The CGT (General Confederation of Labour) and other unions oppose a perspective, which would lead to a political struggle by the workers. In 2010, a similar strike created serious shortages and mass sympathy actions among workers and high school students, nearly toppling the government.

The unions demonstrated their hostility to the refinery strikes in 2010, refusing to defend workers occupying the refineries against the attacks of CRS riot police seeking to break up their strike. The CGT offered no resistance to this strike-breaking, insisting that it would organise only “symbolic actions” in protest.

As long as workers put their fate in the hands of such organisations, it will go from defeat to defeat, politically disarmed by the unions working closely with the state and the capitalists.

The refinery workers are the victims of an international attack aiming to drastically reduce workers’ living conditions. Auto workers at Peugeot are due to have their factories closed, and a cut of 23 percent in wages is projected at the Montupet foundry, of the Fonderies du Poitou. These attacks in France are part of the reality of the automobile restructuring in the US, the pillaging of Greece by the banks, and the destruction of jobs and social gains across Europe.

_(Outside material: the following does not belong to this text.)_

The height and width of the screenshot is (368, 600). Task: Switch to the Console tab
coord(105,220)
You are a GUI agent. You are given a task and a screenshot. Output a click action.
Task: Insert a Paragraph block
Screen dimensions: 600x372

The defence of jobs and social gains is objectively a revolutionary question, posing in each country the question of which class will rule. That is why the unions and petty bourgeois “left” parties, fully integrated into the state apparatus, can no longer defend workers’ social gains and have become violently hostile to workers’ interests.

That is why the only way for workers to go forward is to engage in a struggle independent of the unions, and to create rank-and-file action committees and a new party in a political struggle against the state and capitalist system.